Saber que ele era carioca, antes mesmo de começar a ler o livro, já me pregou uma peça enorme. Fiquei pensando como uma pessoa que não nasceu em um estado consegue descrevê-lo tão bem. Depois, fiquei pensando que o segredo estava no distanciamento que Yuri promove ao longo de todas as crônicas. Não somos transportados para agentes de ações, somos sempre passivos, observadores e foi estranho para mim, principalmente no começo, ler como uma observadora de uma cidade que eu conheci diversas vezes em viagens, até porque nunca morei em Curitiba. 

Mas ao longo do livro de crônicas percebemos que esse distanciamento promovido pelo autor é um posicionamento da sua vida que é presente tanto nos cenários do Rio de Janeiro quanto nos cenários do Paraná. Em diversas crônicas, por exemplo, nem temos como saber qual região ele está descrevendo.

**Dados registrados**
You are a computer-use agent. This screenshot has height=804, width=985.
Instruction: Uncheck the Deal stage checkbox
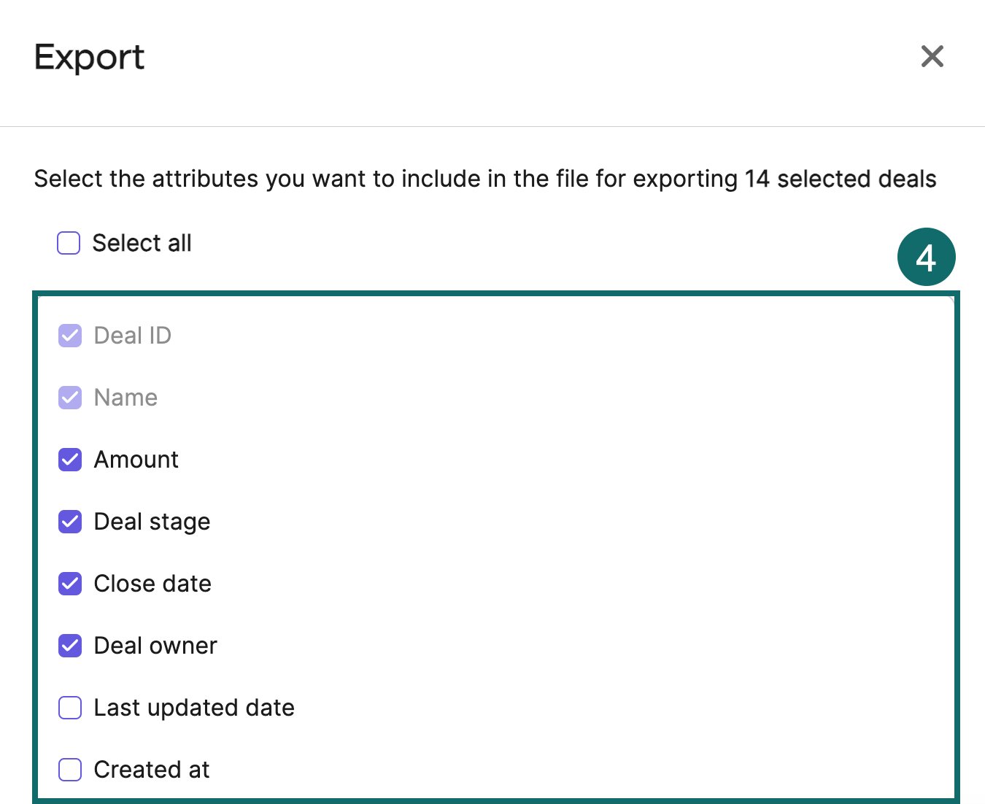(70, 522)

**Tarefas e exercícios**
(1) Quais lugares são mencionados pelo nome no trecho sobre o livro de crônicas?
(2) Dê continuidade ao texto sobre o livro de crônicas a partir do ponto em que ele termina.

**Respostas**
(1) Curitiba, Rio de Janeiro e Paraná.

(2)
“A solidão é um vício dos mais intensos. O que a princípio parece angustiante – o silêncio diante do universo e a falta de afeto – logo se torna sinônimo de uma tranquilidade jamais antes experimentada. Quando atingimos a solidão plena, vivemos uma antecipação da calma pós-morte: a inexistência de problemas externos, as desobrigações da vida em sociedade e a necessidade de contato humano.” Página 95, crônica O vício de ficar sozinho. 

Outro aspecto bem interessante é que as crônicas de Yuri Al’Hanati estão cheias de referências musicais, desde instrumentos como o baixo e o violino, gêneros musicais como o punk e até músicos famosos e não tão famosos assim (alguns eu não conhecia). As referências à música ajudam a compor um cenário bucólico de alguém que com certeza trabalha das 9h às 18h em um banco e sempre observa a vida de longe. Fora uma ou outra surpresa ao longo das crônicas, elas parecem ser o retrato da maioria de nós. Pessoas que trabalham muito em empregos que não gostamos, longe das cidades em que nascemos, onde tudo na infância parecia mais encantador, e com poucos amigos. 

Esse livro de crônicas, embora ainda caia em alguns clichês de cronistas (eu mesma já caí em vários), têm diversas crônicas do tipo “preciso escrever sobre isso imediatamente, neste momento, se não o insight passará” que são belas surpresas afetivas em uma cidade tão inóspita quanto os habitantes de Curitiba.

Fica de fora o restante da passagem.